> [WHAT IS ASKED] Copy out all the records below, switching every "GUI agent" to "screen assistant" and leaving everything else as it is.

-=-=-=-=-

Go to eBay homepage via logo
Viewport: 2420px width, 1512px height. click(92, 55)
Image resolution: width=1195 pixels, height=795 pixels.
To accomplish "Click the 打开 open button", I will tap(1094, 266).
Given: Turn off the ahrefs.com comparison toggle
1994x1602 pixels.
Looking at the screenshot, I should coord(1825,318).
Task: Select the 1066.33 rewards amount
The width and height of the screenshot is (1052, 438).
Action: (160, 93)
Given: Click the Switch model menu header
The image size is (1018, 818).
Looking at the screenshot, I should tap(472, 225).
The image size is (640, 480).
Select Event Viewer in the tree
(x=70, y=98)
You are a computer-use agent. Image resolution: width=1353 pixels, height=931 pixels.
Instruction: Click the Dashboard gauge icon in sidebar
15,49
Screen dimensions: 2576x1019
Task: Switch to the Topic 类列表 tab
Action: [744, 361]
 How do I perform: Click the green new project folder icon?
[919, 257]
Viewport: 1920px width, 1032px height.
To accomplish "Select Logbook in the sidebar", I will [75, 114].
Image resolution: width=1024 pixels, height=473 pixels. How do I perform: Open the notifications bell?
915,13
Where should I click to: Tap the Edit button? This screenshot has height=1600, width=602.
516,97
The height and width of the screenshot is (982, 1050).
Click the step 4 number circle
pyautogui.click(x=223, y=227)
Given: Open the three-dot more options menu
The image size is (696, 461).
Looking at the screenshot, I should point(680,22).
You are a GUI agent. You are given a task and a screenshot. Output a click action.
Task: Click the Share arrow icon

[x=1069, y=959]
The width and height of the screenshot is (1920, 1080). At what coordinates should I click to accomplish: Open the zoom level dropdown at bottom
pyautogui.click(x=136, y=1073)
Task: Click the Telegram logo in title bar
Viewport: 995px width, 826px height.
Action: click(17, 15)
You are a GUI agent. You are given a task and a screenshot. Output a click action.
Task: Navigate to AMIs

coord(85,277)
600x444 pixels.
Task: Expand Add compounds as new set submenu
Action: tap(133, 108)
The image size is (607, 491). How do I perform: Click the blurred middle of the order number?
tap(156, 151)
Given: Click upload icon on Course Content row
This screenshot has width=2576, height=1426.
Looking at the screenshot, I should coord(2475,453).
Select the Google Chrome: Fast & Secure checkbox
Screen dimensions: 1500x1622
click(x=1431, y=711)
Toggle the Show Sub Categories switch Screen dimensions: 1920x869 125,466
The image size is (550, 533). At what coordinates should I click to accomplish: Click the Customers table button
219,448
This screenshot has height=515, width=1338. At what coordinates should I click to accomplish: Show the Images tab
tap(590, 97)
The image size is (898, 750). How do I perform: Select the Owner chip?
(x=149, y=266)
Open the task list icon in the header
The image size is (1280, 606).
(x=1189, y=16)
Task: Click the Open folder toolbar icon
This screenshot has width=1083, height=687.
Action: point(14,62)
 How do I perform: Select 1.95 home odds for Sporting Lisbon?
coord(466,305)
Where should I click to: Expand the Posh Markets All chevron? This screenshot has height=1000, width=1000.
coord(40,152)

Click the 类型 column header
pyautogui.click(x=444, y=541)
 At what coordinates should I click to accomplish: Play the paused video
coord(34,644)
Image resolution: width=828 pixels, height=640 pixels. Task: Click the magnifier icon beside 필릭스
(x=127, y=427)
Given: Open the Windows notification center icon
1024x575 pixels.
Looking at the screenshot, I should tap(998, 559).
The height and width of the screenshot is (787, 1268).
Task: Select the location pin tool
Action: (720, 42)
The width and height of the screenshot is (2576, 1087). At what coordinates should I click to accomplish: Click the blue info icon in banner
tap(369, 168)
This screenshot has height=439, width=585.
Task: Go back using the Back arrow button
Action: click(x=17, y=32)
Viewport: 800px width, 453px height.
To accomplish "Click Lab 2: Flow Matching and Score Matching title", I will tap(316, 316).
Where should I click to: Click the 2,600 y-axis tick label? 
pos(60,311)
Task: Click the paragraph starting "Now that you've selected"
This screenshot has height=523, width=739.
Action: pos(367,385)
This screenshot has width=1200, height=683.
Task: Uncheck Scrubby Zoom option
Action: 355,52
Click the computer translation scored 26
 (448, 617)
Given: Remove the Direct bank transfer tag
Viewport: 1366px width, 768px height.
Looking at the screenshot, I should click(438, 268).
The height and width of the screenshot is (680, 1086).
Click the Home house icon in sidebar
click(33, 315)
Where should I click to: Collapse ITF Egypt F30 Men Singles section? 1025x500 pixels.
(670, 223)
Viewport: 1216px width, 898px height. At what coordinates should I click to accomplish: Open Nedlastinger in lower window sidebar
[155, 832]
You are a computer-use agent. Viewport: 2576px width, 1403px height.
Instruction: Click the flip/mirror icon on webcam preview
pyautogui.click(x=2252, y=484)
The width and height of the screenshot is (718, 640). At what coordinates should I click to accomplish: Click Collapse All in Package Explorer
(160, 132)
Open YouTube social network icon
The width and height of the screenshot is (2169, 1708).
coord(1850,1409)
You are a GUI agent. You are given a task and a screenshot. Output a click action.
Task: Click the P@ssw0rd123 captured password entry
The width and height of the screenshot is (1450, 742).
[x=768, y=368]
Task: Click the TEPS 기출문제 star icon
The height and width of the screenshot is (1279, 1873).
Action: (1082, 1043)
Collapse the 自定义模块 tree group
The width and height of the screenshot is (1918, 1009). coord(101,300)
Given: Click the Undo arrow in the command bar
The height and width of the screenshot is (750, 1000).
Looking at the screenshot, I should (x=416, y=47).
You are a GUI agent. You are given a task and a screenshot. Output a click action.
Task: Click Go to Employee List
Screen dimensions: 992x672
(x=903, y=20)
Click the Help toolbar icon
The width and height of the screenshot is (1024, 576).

-=-=-=-=-

> [PROBLEM SOLUTION]
Go to eBay homepage via logo
Viewport: 2420px width, 1512px height. click(92, 55)
Image resolution: width=1195 pixels, height=795 pixels.
To accomplish "Click the 打开 open button", I will tap(1094, 266).
Given: Turn off the ahrefs.com comparison toggle
1994x1602 pixels.
Looking at the screenshot, I should coord(1825,318).
Task: Select the 1066.33 rewards amount
The width and height of the screenshot is (1052, 438).
Action: (160, 93)
Given: Click the Switch model menu header
The image size is (1018, 818).
Looking at the screenshot, I should tap(472, 225).
The image size is (640, 480).
Select Event Viewer in the tree
(x=70, y=98)
You are a computer-use agent. Image resolution: width=1353 pixels, height=931 pixels.
Instruction: Click the Dashboard gauge icon in sidebar
15,49
Screen dimensions: 2576x1019
Task: Switch to the Topic 类列表 tab
Action: [744, 361]
 How do I perform: Click the green new project folder icon?
[919, 257]
Viewport: 1920px width, 1032px height.
To accomplish "Select Logbook in the sidebar", I will [75, 114].
Image resolution: width=1024 pixels, height=473 pixels. How do I perform: Open the notifications bell?
915,13
Where should I click to: Tap the Edit button? This screenshot has height=1600, width=602.
516,97
The height and width of the screenshot is (982, 1050).
Click the step 4 number circle
pyautogui.click(x=223, y=227)
Given: Open the three-dot more options menu
The image size is (696, 461).
Looking at the screenshot, I should point(680,22).
You are a screen assistant. You are given a task and a screenshot. Output a click action.
Task: Click the Share arrow icon

[x=1069, y=959]
The width and height of the screenshot is (1920, 1080). At what coordinates should I click to accomplish: Open the zoom level dropdown at bottom
pyautogui.click(x=136, y=1073)
Task: Click the Telegram logo in title bar
Viewport: 995px width, 826px height.
Action: click(17, 15)
You are a screen assistant. You are given a task and a screenshot. Output a click action.
Task: Navigate to AMIs

coord(85,277)
600x444 pixels.
Task: Expand Add compounds as new set submenu
Action: tap(133, 108)
The image size is (607, 491). How do I perform: Click the blurred middle of the order number?
tap(156, 151)
Given: Click upload icon on Course Content row
This screenshot has width=2576, height=1426.
Looking at the screenshot, I should coord(2475,453).
Select the Google Chrome: Fast & Secure checkbox
Screen dimensions: 1500x1622
click(x=1431, y=711)
Toggle the Show Sub Categories switch Screen dimensions: 1920x869 125,466
The image size is (550, 533). At what coordinates should I click to accomplish: Click the Customers table button
219,448
This screenshot has height=515, width=1338. At what coordinates should I click to accomplish: Show the Images tab
tap(590, 97)
The image size is (898, 750). How do I perform: Select the Owner chip?
(x=149, y=266)
Open the task list icon in the header
The image size is (1280, 606).
(x=1189, y=16)
Task: Click the Open folder toolbar icon
This screenshot has width=1083, height=687.
Action: point(14,62)
 How do I perform: Select 1.95 home odds for Sporting Lisbon?
coord(466,305)
Where should I click to: Expand the Posh Markets All chevron? This screenshot has height=1000, width=1000.
coord(40,152)

Click the 类型 column header
pyautogui.click(x=444, y=541)
 At what coordinates should I click to accomplish: Play the paused video
coord(34,644)
Image resolution: width=828 pixels, height=640 pixels. Task: Click the magnifier icon beside 필릭스
(x=127, y=427)
Given: Open the Windows notification center icon
1024x575 pixels.
Looking at the screenshot, I should tap(998, 559).
The height and width of the screenshot is (787, 1268).
Task: Select the location pin tool
Action: (720, 42)
The width and height of the screenshot is (2576, 1087). At what coordinates should I click to accomplish: Click the blue info icon in banner
tap(369, 168)
This screenshot has height=439, width=585.
Task: Go back using the Back arrow button
Action: click(x=17, y=32)
Viewport: 800px width, 453px height.
To accomplish "Click Lab 2: Flow Matching and Score Matching title", I will tap(316, 316).
Where should I click to: Click the 2,600 y-axis tick label? 
pos(60,311)
Task: Click the paragraph starting "Now that you've selected"
This screenshot has height=523, width=739.
Action: pos(367,385)
This screenshot has width=1200, height=683.
Task: Uncheck Scrubby Zoom option
Action: 355,52
Click the computer translation scored 26
 (448, 617)
Given: Remove the Direct bank transfer tag
Viewport: 1366px width, 768px height.
Looking at the screenshot, I should click(438, 268).
The height and width of the screenshot is (680, 1086).
Click the Home house icon in sidebar
click(33, 315)
Where should I click to: Collapse ITF Egypt F30 Men Singles section? 1025x500 pixels.
(670, 223)
Viewport: 1216px width, 898px height. At what coordinates should I click to accomplish: Open Nedlastinger in lower window sidebar
[155, 832]
You are a computer-use agent. Viewport: 2576px width, 1403px height.
Instruction: Click the flip/mirror icon on webcam preview
pyautogui.click(x=2252, y=484)
The width and height of the screenshot is (718, 640). At what coordinates should I click to accomplish: Click Collapse All in Package Explorer
(160, 132)
Open YouTube social network icon
The width and height of the screenshot is (2169, 1708).
coord(1850,1409)
You are a screen assistant. You are given a task and a screenshot. Output a click action.
Task: Click the P@ssw0rd123 captured password entry
The width and height of the screenshot is (1450, 742).
[x=768, y=368]
Task: Click the TEPS 기출문제 star icon
The height and width of the screenshot is (1279, 1873).
Action: (1082, 1043)
Collapse the 自定义模块 tree group
The width and height of the screenshot is (1918, 1009). coord(101,300)
Given: Click the Undo arrow in the command bar
The height and width of the screenshot is (750, 1000).
Looking at the screenshot, I should (x=416, y=47).
You are a screen assistant. You are given a task and a screenshot. Output a click action.
Task: Click Go to Employee List
Screen dimensions: 992x672
(x=903, y=20)
Click the Help toolbar icon
The width and height of the screenshot is (1024, 576).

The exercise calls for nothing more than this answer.